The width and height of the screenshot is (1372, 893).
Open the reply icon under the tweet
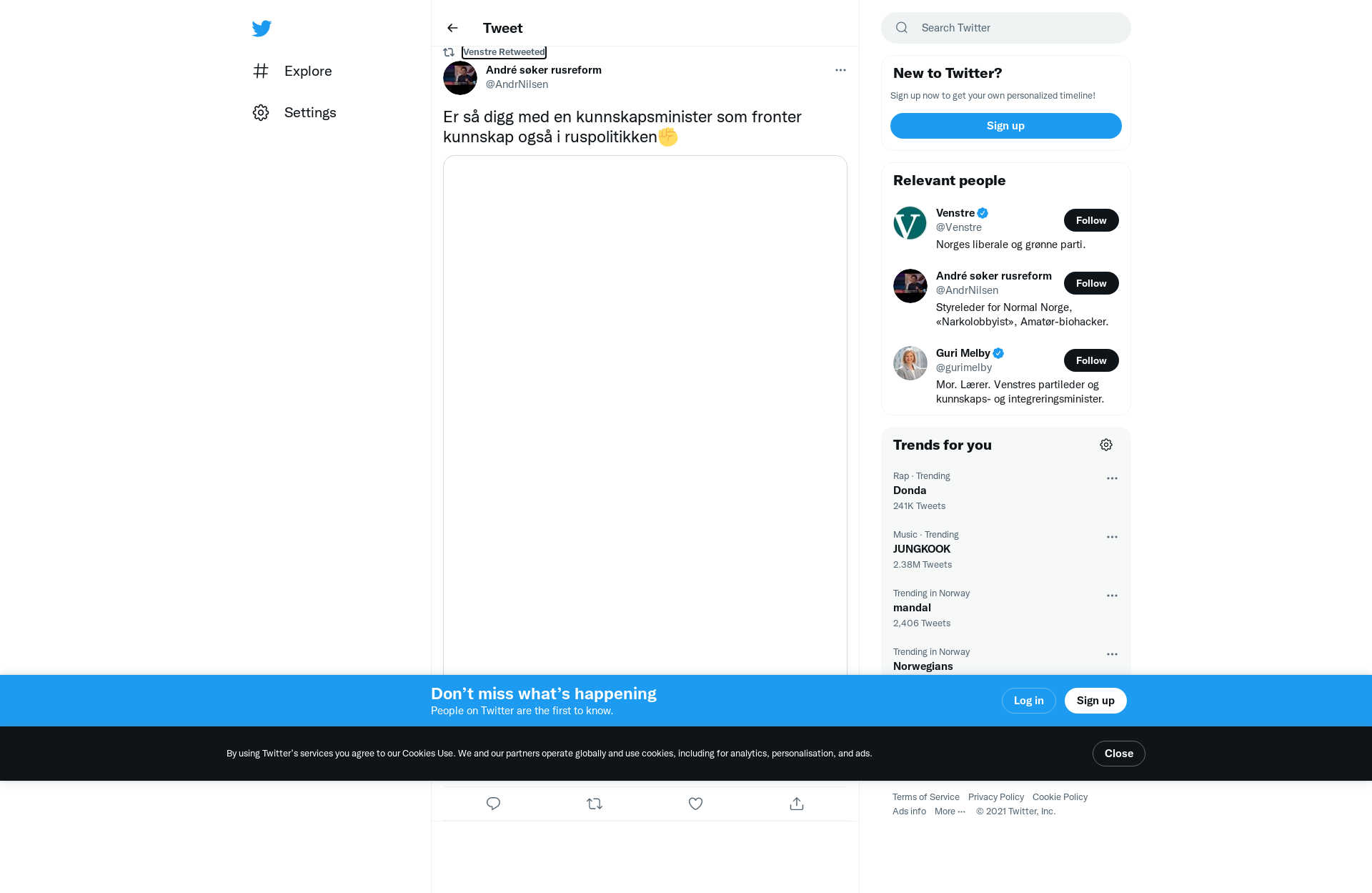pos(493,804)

* * *

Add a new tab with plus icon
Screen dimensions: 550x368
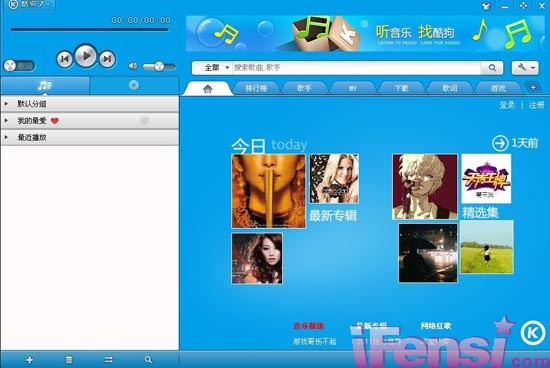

▸ WHAT NEEDS TO BE DONE
Which lines above run from the one containing "Add a new tab with plus icon" to the one containing "Screen dimensions: 550x368"? Give them again exactly, both ends included.

▸ OUTPUT OF THE EXERCISE
Add a new tab with plus icon
Screen dimensions: 550x368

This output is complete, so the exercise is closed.